Rana Seif était également une grande fan de Detective Conan et de Hunter x Hunter, mais c’est également une passionnée de littérature. Le premier ouvrage japonais qu’elle a lu en arabe, alors qu’elle n’avait que 12 ou 13 ans, était Une affaire personnelle, un roman semi-autobiographique d’Ôe Kenzaburô. « C’est l’histoire d’un homme profondément déchiré lors de la naissance de son fils handicapé. Ce récit m’a bouleversée. Il est cru et ne cache rien. Je n’étais encore qu’une enfant, j’ai été très surprise, et je pensais que tous les romans étaient comme ça. »
Gagner sa vie en tant que traductrice
Rana Seif a étudié le japonais à l’université Ain Shams, au Caire, un établissement réputé pour son cursus en langues étrangères. « C’est la première année qui a été la plus difficile, » se souvient-elle. « Je passais des heures à étudier et je n’arrêtais pas de pleurer parce que je ne comprenais pas comment un kanji pouvait avoir plusieurs lectures. Mais maintenant, je peux deviner le sens d’un mot quand je vois un caractère. Alors je les ai détestés, oui, mais désormais je les aime bien. »

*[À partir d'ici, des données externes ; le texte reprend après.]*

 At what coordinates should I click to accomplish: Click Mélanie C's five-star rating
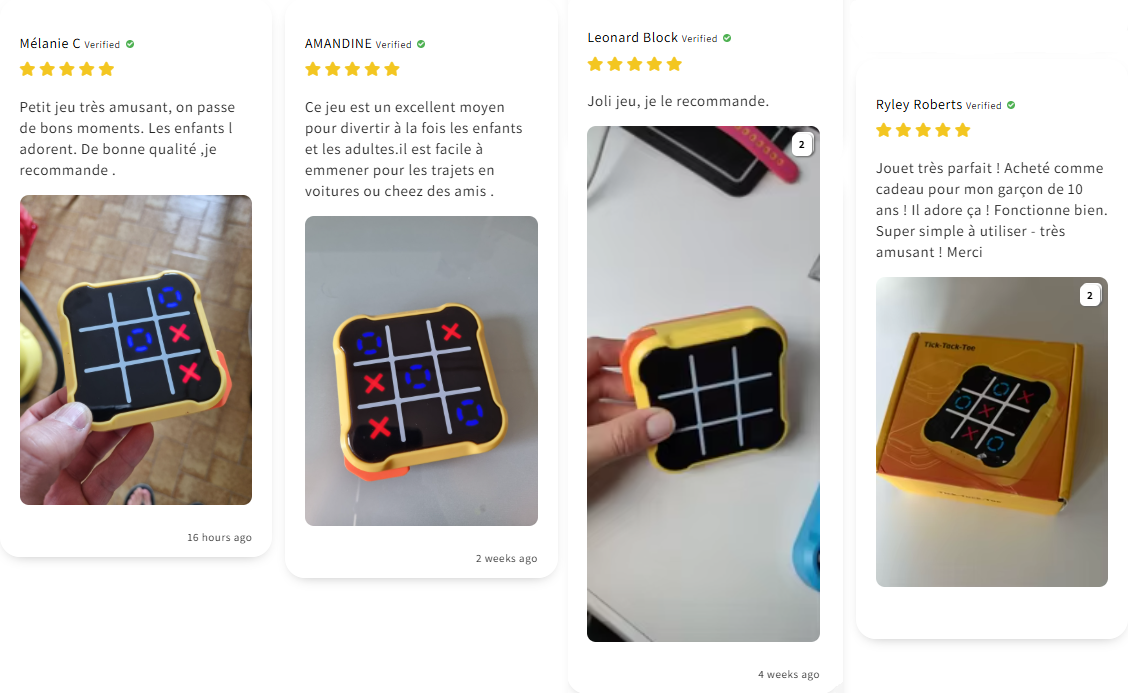tap(67, 69)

La première histoire qu’elle a lue en japonais était Le Nez, d’Akutagawa Ryûnosuke. « J’aime les nouvelles de cet auteur », confie-t-elle. « Et j’aime aussi beaucoup Edogawa Ranpo ; la première des histoires de lui que j’ai lue était La Chaise humaine. Et Edogawa Conan, le héros de Detective Conan, tire son nom d’Edogawa Ranpo, j’ai donc toujours trouvé cet écrivain très intéressant. »
En troisième année d’université, Rana est venue étudier au Japon dans le cadre d’un programme d’échange avec l’Université des études étrangères de Tokyo. De retour au Caire son diplôme en poche, elle est ensuite retournée au Japon pour suivre un master en linguistique.

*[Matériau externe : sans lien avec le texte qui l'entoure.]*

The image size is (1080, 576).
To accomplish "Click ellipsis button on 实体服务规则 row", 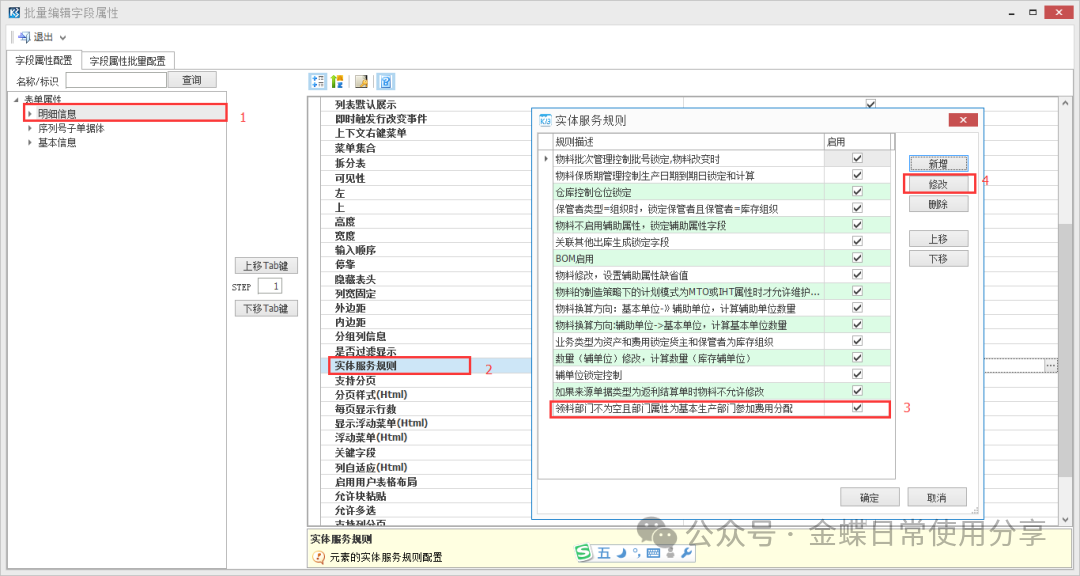I will (1050, 366).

« En Égypte, de nombreux étudiants qui terminent dans le haut du classement de leur promotion poursuivent leurs recherches et deviennent professeurs. Mais, moi ce que j’aimais, c’était la traduction. Et je voulais en faire mon métier. La recherche ne m’attirait guère. Traduire nécessite une créativité ludique infinie, je ne m’ennuie donc jamais. Apprendre un nouveau mot lors de mes lectures me procure toujours beaucoup de joie. Immédiatement, je commence à réfléchir à la manière de le traduire. »

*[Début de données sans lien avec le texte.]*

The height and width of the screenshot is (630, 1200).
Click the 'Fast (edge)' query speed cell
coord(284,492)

Rana Seif attelée à son ordinateur dans un café, au Caire.
Des fins d’histoire qui laissent libre cours à l’imagination du lecteur
Ces dernières années, Rana Seif a traduit Journal d’un vide de Yagi Emi et La femme à la jupe violette d’Imamura Natsuko, qui a remporté le prix Akutagawa (les deux ouvrages sont également traduits en français).
« Lorsque je soumets des propositions de traduction à des éditeurs, j’essaie autant que possible de choisir des femmes écrivains contemporaines, » explique Rana Seif. « Les romans traduits en arabe sont en grande majorité écrits par des auteurs masculins. Un grand nombre sont des ouvrages anciens qui ne sont plus protégés par des droits d’auteur. Et n’oublions pas que beaucoup associent le Japon à Murakami Haruki, alors même que presque tous ses livres sont traduits depuis l’anglais et non depuis le japonais. »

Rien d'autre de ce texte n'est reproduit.